In sLSM, the side-scattered light at the 90 deg angle relative to the illumination beam is detected. This is unlike most of the in vivo microscopy approaches (e.g., RCM), where reflected or back-scattered light is detected. While back-scattered light can be more sensitive to sub-cellular details than side-scattered light, we did not observe significant differences in visualizing nuclei in various animal and huma epithelial tissues between sLSM and RCM. However, more experiments are needed to rigorously evaluate the imaging performance difference between sLSM and RCM.

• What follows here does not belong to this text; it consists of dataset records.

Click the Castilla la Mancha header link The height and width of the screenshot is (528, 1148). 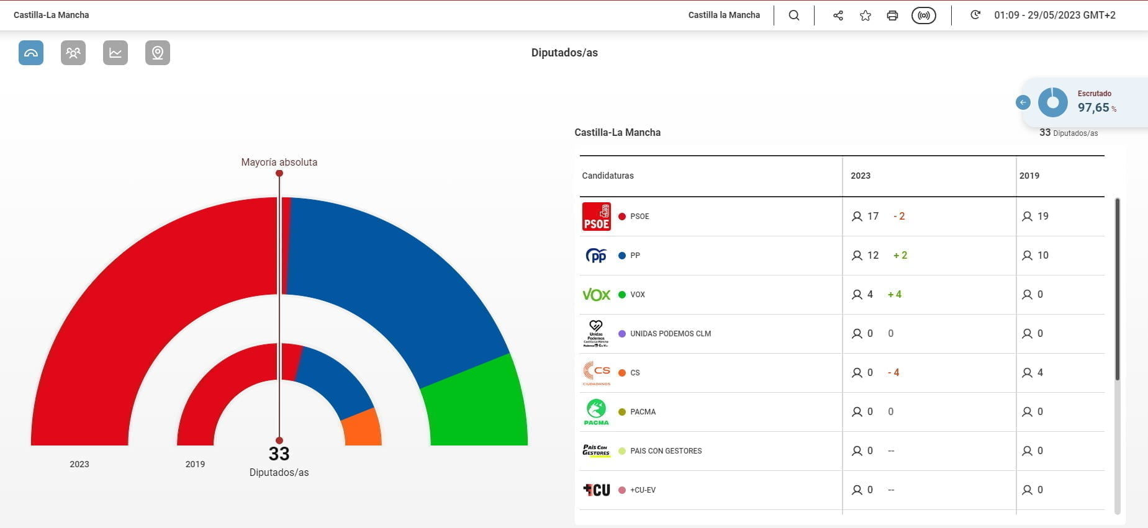[x=724, y=15]
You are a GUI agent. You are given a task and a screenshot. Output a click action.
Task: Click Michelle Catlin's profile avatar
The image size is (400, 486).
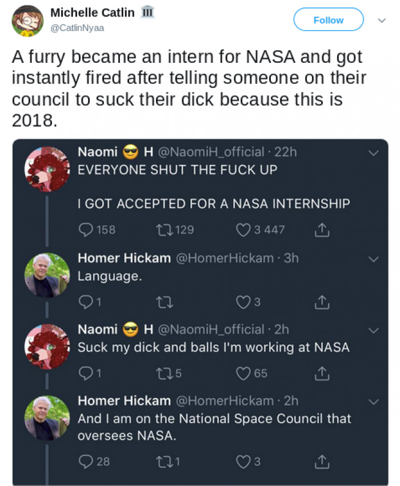point(27,21)
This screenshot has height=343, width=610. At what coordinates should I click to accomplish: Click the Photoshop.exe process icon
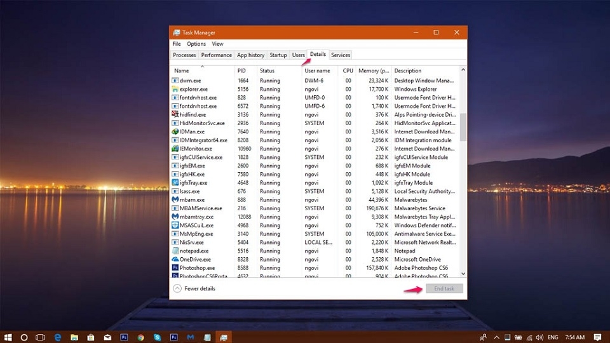click(x=175, y=268)
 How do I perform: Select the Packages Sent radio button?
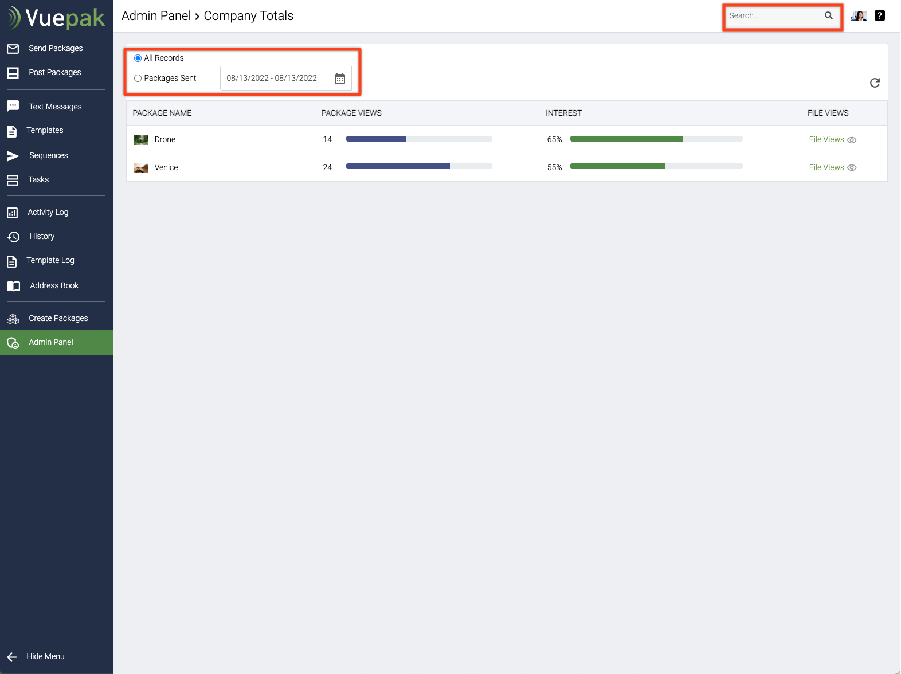pos(138,79)
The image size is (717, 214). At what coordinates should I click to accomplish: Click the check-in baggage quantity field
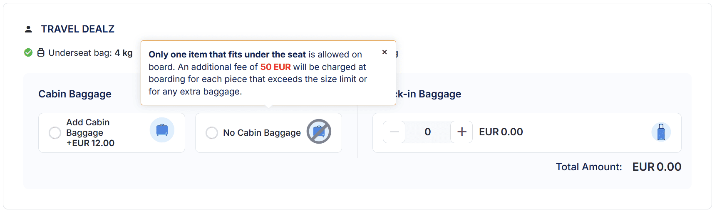click(428, 132)
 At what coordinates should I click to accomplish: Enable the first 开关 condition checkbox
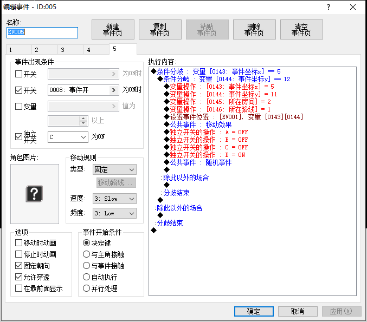point(19,74)
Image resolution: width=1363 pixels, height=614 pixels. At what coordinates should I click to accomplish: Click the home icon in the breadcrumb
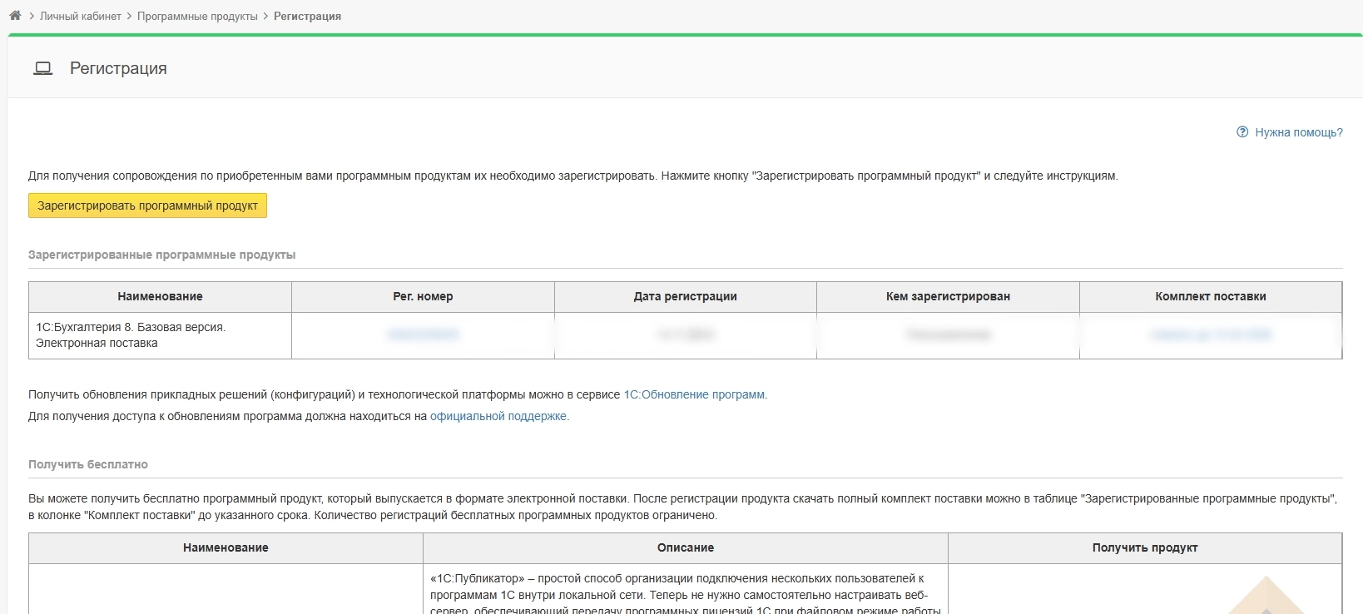pyautogui.click(x=15, y=16)
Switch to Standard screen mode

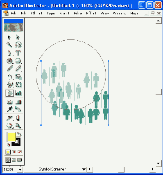point(8,160)
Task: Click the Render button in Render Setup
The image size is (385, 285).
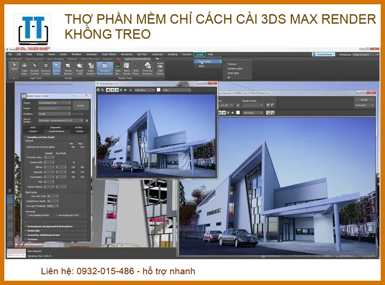Action: (81, 105)
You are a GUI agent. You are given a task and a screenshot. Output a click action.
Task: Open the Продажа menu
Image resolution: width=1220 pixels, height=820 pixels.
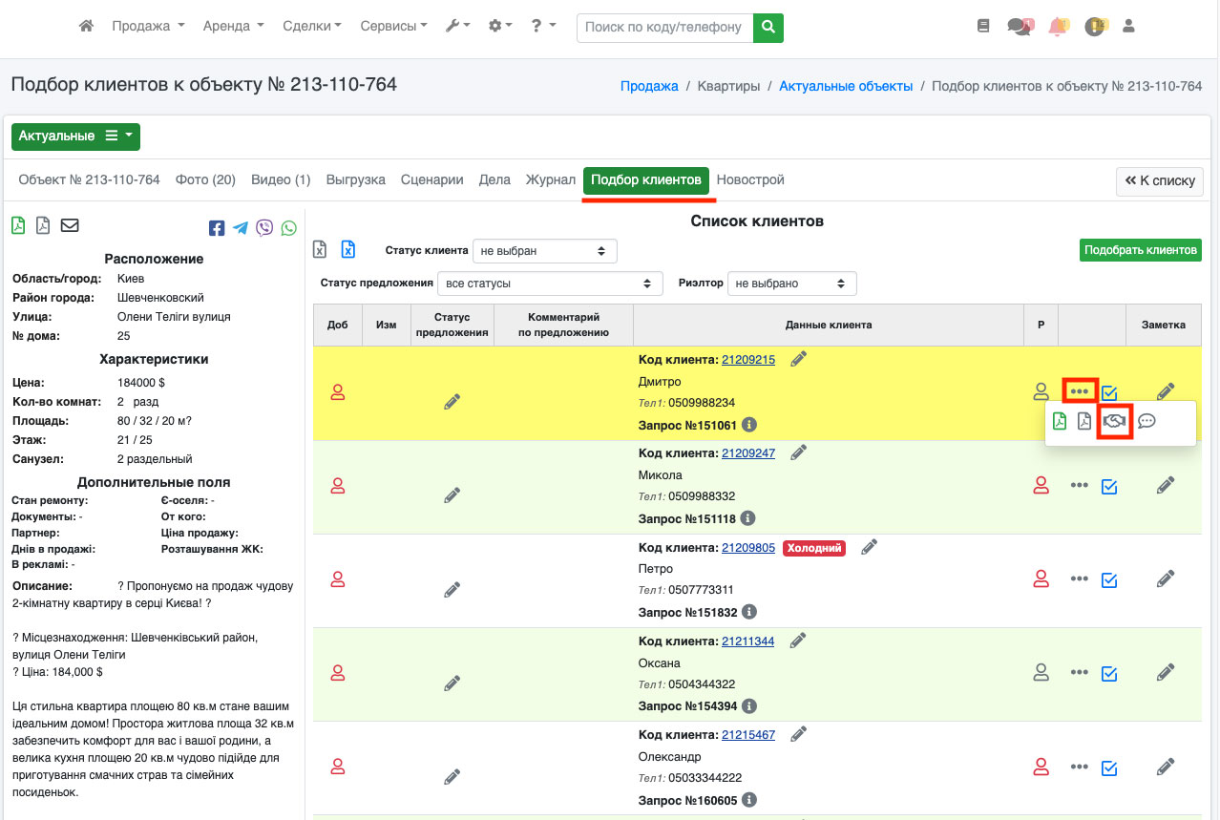[x=148, y=27]
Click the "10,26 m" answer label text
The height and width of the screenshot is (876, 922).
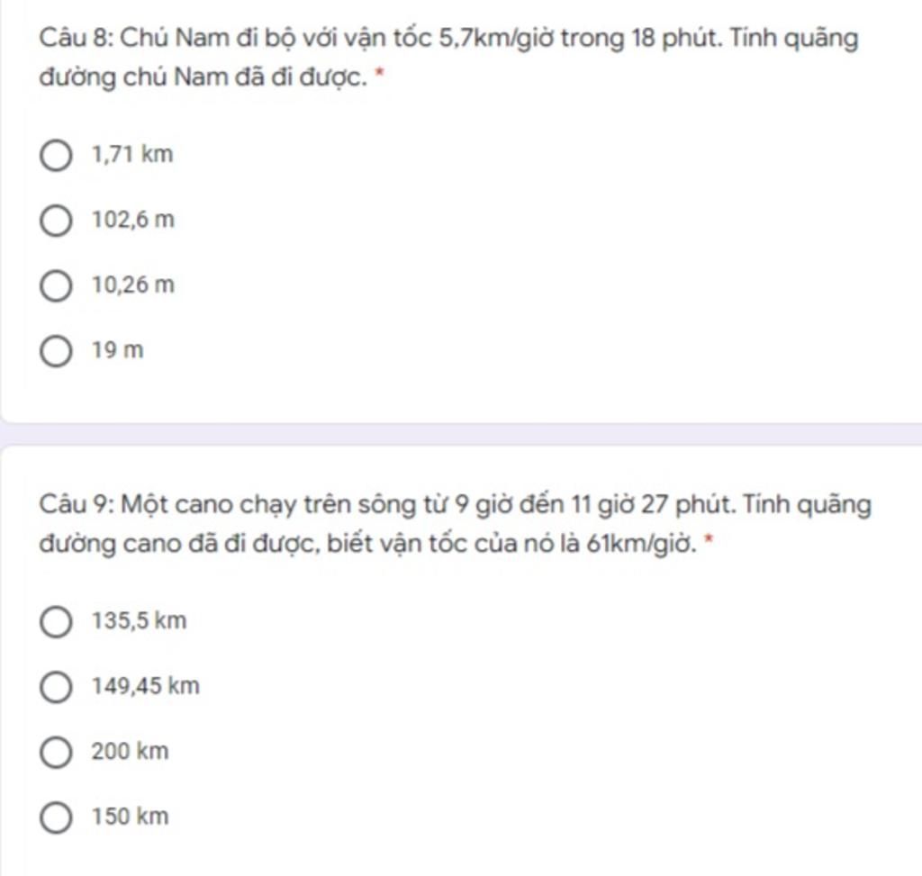133,285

Another difference of sLSM when compared to RCM is cross-sectional imaging. In a reader study asking pathologists to make diagnosis based on sLSM images of anal biopsies, we found that the cross-sectional nature of sLSM images made the image interpretation easy. However, there will be applications where en face images are preferred. A stack of sLSM images can be acquired from multiple cross sections while translating the tissue with a motorized stage, and the image stack can be resliced to generate en face images.30 While this approach might not be suitable for in vivo human subject imaging, it might serve as a good platform for comparing en face images between sLSM and RCM.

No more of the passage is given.